== DOCUMENT SECTION ==
•••••

Coalition seeks World Heritage removal for logging

The Coalition’s forestry spokesman said this week “I have already written to the World Heritage Council [sic] seeking to have these areas removed”.

That’s premature: Australian law makes meeting World Heritage obligations the Environment Minister’s responsibility.

The federal government plans to log World Heritage listed forests, such as these in the Styx Valley. Rob Blakers www.robblakers.com

Tasmanian Liberal Opposition leader Will Hodgman said this week that if elected in March 2014, he would send the state-owned corporation Forestry Tasmania into the delisted World Heritage areas to log specialty [old growth rainforest] timbers:

We’d allow that to happen and to provide that resource that’s needed to grow the industry … including in the recently listed world-heritage area.

Logging a World Heritage area would ruin Australia’s reputation

Logging this area would be unlawful. The World Heritage Committee’s decision was supported by voluminous documentation. It authoritatively confirms the forests’ World Heritage significance or “outstanding universal value”.

Logging such forests (even after delisting) would breach Australia’s international law obligations under the World Heritage Convention and the Vienna Convention on the Law of Treaties.

It could also put all of Tasmania’s Wilderness World Heritage on the In Danger list. World Heritage expert Professor Peter Valentine has flagged that the Committee would see “Any threat to [newly listed forests as] a threat to the entire World Heritage area in Tasmania”. This could place the entire property on the List of World Heritage in Danger.

The Convention’s Operational Guidelines include “Severe deterioration of the natural beauty or scientific value of the property, as by … logging” as a ground for the Committee listing a property as In Danger. That listing is a precursor to its ultimate sanction of removal from the World Heritage List.

Normally, nations fight to keep their World Heritage properties off the In Danger list, as Australia did over uranium mining in Kakadu, and when rabbits were ravaging Macquarie Island. Australia is now trying to stop the Great Barrier Reef being placed on the In Danger list.

If Australia logs its World Heritage forests, it could only exacerbate the Committee’s current concern for the Great Barrier Reef.

Unlawful World Heritage logging, let alone In Danger listing, would damage Australia’s reputation, given nearly all nations are Parties to the World Heritage Convention.

•••••

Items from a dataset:
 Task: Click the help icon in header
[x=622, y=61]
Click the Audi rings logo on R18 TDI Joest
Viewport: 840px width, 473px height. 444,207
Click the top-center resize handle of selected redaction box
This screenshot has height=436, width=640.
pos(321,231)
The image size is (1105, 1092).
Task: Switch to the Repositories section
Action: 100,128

•••••

== THE PROBLEM ==
Please copy the passage in the World Heritage logging article from "The Convention’s Operational" to "Great Barrier Reef.".

== YOUR RESPONSE ==
The Convention’s Operational Guidelines include “Severe deterioration of the natural beauty or scientific value of the property, as by … logging” as a ground for the Committee listing a property as In Danger. That listing is a precursor to its ultimate sanction of removal from the World Heritage List.

Normally, nations fight to keep their World Heritage properties off the In Danger list, as Australia did over uranium mining in Kakadu, and when rabbits were ravaging Macquarie Island. Australia is now trying to stop the Great Barrier Reef being placed on the In Danger list.

If Australia logs its World Heritage forests, it could only exacerbate the Committee’s current concern for the Great Barrier Reef.